Pasaje citado:
________________
Sin embargo, puesto que
agradó a la divina voluntad elevar nuestra humildad a este supremo poder,
descansamos el espíritu en aquel que Nos conforta y poniendo manos a la
obra, apoyados en la fuerza de Dios, manifestamos que en la gestión de Nuestro
pontificado tenemos un sólo propósito, instaurarlo todo en Cristo (4),
para que efectivamente todo y en todos sea Cristo (5).
Habrá indudablemente quienes, porque miden a Dios con categorías humanas,
intentarán escudriñar Nuestras intenciones y achacarlas a intereses y afanes
de parte.
Para salirles al paso, aseguramos con toda firmeza que Nos nada queremos ser, y
con la gracia de Dios nada seremos ante la humanidad sino Ministro de Dios, de
cuya autoridad somos instrumentos. Los intereses de Dios son Nuestros intereses;
a ellos hemos decidido consagrar nuestras fuerzas y la vida misma. De ahí que
si alguno Nos pide una frase simbólica, que exprese Nuestro propósito, siempre
le daremos sólo esta:
¡instaurar
todas las cosas en Cristo!
________________
Información proporcionada:
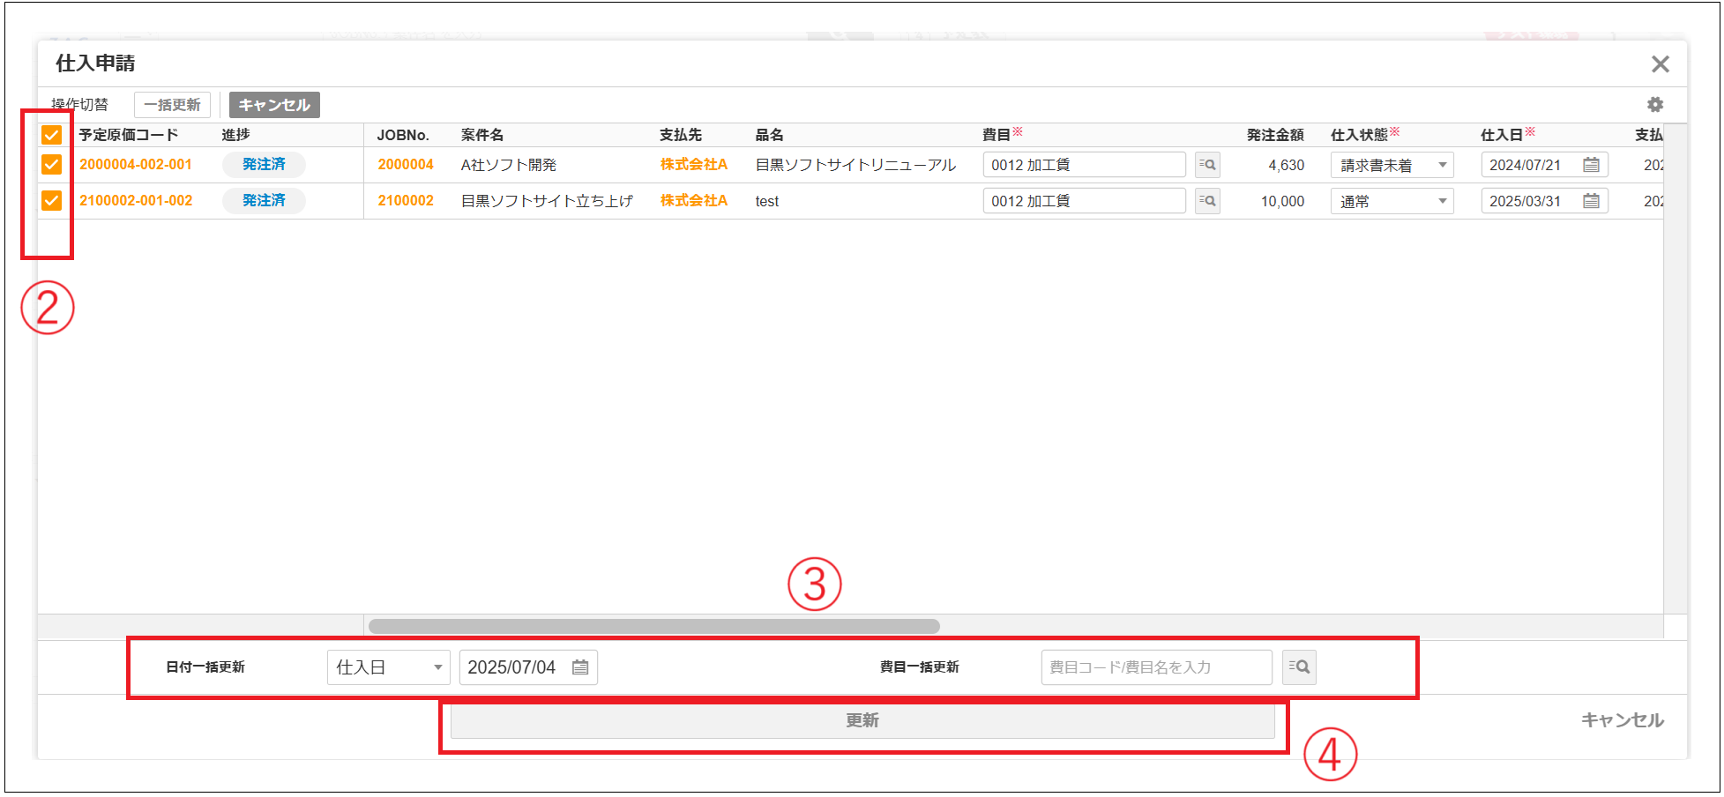
Task: Open calendar for 2024/07/21 purchase date
Action: coord(1591,165)
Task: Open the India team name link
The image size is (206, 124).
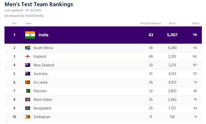Action: [x=43, y=35]
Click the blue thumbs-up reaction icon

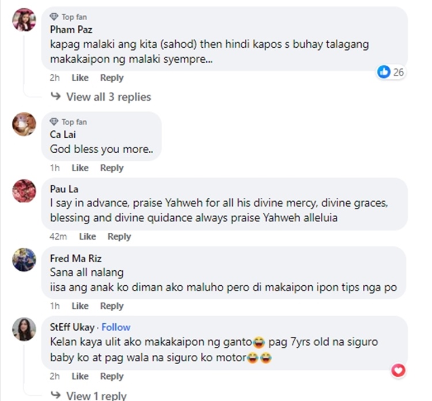384,71
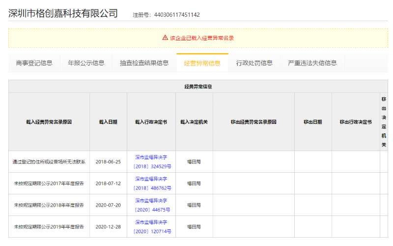
Task: Open decision document link [2018] 324529号
Action: pos(151,162)
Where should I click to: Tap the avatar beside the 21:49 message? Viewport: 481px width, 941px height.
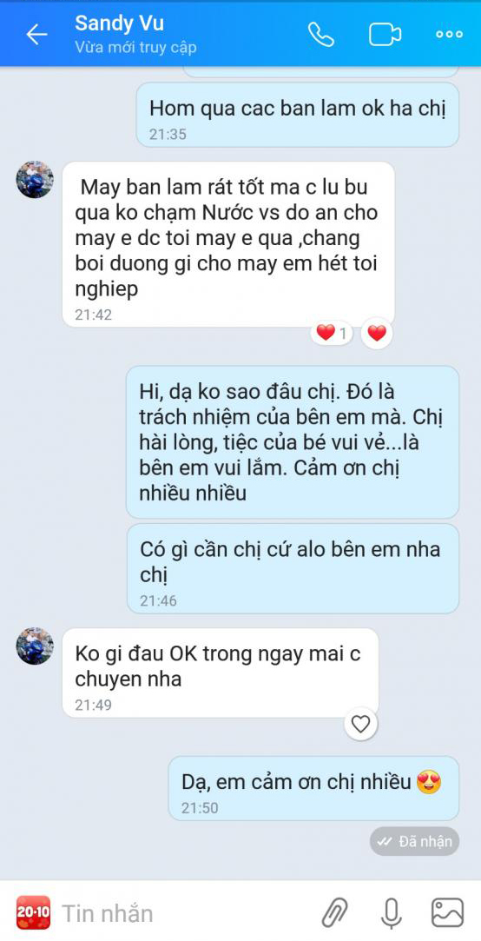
________________
Consigna 1:
Responde a estas preguntas según el pasaje citado:
(a) ¿Qué único propósito se declara para la gestión del pontificado?
(b) ¿Con qué miden a Dios quienes intentarán escudriñar las intenciones del hablante?
(c) ¿A qué se ha decidido consagrar las fuerzas y la vida misma?
Consigna 2: Enumera las distintas formas de primera persona del plural que el pasaje citado escribe con mayúscula inicial en medio de una oración.

Respuesta correcta 1:
(a) Instaurarlo todo en Cristo.
(b) Con categorías humanas.
(c) A los intereses de Dios.

Respuesta correcta 2: Nos, Nuestro, Nuestras, Nuestros